God’s silence in the face of robbery and exploitation only reveals the power of freedom, the freedom to reject God. The flip side to this use of freedom is the invitation and creation of curses and the journey away from the “source of water” and sustenance – God himself. The exercise of freedom as the rejection of God is the calculated attempt at creating an alternative pathway, other than the blessings of creation by the Creator. It is fancifully called “intelligence” based on discovery and technological advancement. Yes, Africa was discovered, and Christopher Columbus discovered America; but no one asks how what is not already in existence could be discovered!

The very first beatitude of today’s gospel teaches us the reconciliation of the human divorce with its creator: “Blessed are you who are poor, for the kingdom of God is yours”.  “Poverty” here has nothing sociological about it. Human life on earth is meant to be dependence on God and the building of the “kingdom of God,” not human empire. “The kingdom of God is yours” is a declarative statement, that here and now, you are with God, should you accept dependence on God. It is attachment to God that makes one enjoy the fresh water of growth, the sign of blessing that our readings talk about.

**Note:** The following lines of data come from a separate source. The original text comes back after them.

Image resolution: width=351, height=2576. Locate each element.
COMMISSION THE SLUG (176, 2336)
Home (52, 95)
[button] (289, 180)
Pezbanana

Unfortunately, our reality today is comparable to the last beatitude of today’s gospel: “Woe to you when all speak well of you, for their ancestors treated the false prophets in this way.” When the measurement for advancement is not the human anchor on its maker, the protection of life from inception to natural death, rather, when human achievements are signs and evidence of treading on the path away of evil. Yes, our technologies that promote legal division, robberies and conscious negation of God are inventions of curses and a show of human intelligence not the wisdom of God. The wisdom of God is the acceptance of God’s plans for his creation and creatures.  “Blessing” is the acceptance that God remain on the driver’s seat.

Of course, even human freedom will come to an end; human intelligence will meet its Waterloo someday: “But now Christ has been raised from the dead, the first fruits of those who have fallen asleep”. The advancement in science and technology is yet to find the secret to death, it has not succeeded in averting it from the experiences of human beings. Indeed, human arrogance will come to an end, when all that we have invented cannot save us; when we are confronted with the distortion of Wisdom, the knowledge of God, and we are helpless! It is only when earthly successes lead to the resurrection from the dead that they are worth the trouble.

In all our show of strength and intelligence, let us be careful not to find ourselves outside of God’s kingdom.  Let’s be careful of human platitudes which lack bearing on God’s wisdom. Let us seek God’s wisdom while our sojourn on earth lasts, because the resurrection from the dead is an exclusive reserve of those who are anchored in God, and not God’s divorcees!

Assignment for the Week:

Find time to take stock of your actions that are against “blessing” but on the side of “curses”!